## [DATA TO USE]
------------

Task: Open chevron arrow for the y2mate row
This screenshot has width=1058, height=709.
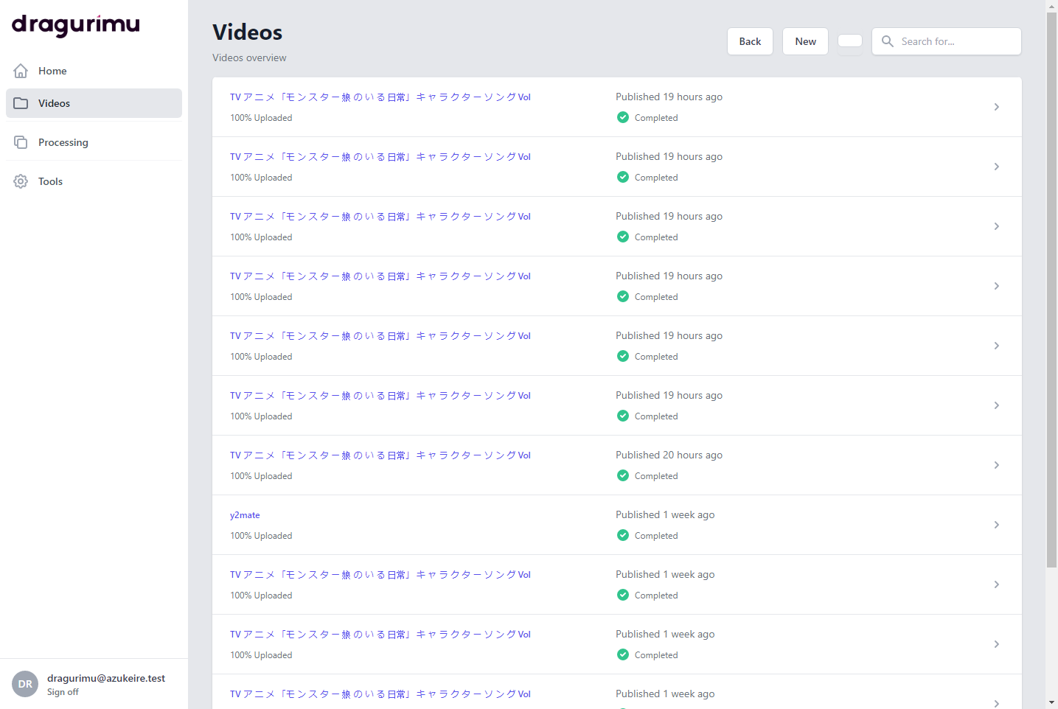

------------

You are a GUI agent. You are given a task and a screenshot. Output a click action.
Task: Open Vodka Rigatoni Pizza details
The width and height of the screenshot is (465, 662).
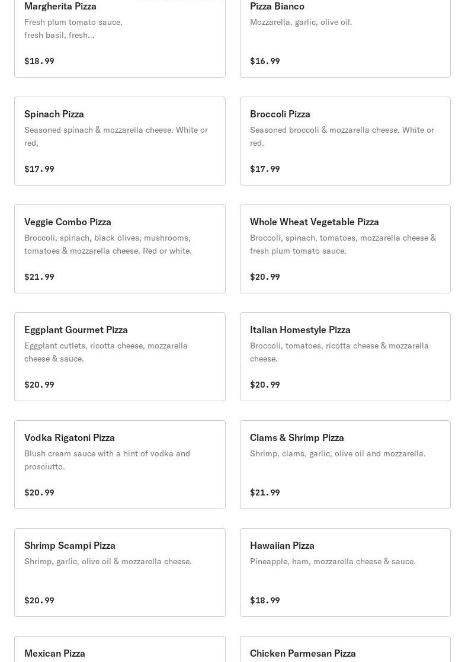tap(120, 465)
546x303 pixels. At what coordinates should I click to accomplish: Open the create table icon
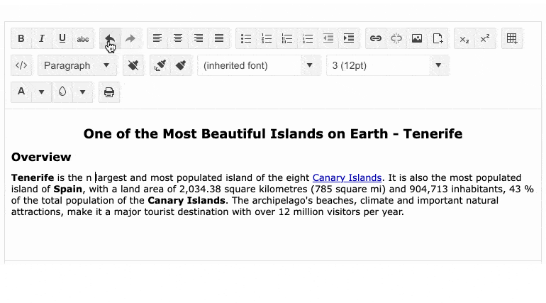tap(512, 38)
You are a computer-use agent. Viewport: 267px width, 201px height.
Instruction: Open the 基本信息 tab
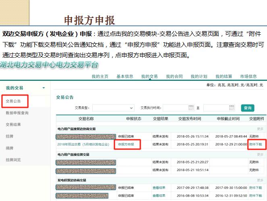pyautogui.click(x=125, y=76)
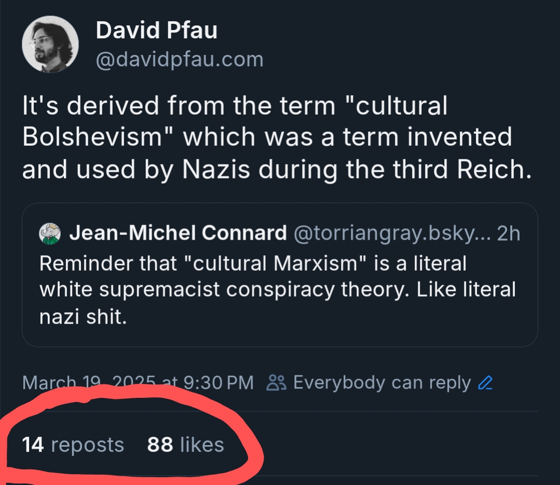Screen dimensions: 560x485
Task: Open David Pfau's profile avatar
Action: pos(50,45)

------------

## [WORK TO COMPLETE]
For the word "agent", find all matching lines in the entries above and copy them out.

## [EXERCISE ANSWER]
You are a GUI agent. You are given a task and a screenshot. Output a click action.
You are a computer-use agent. Viewport: 267px width, 201px height.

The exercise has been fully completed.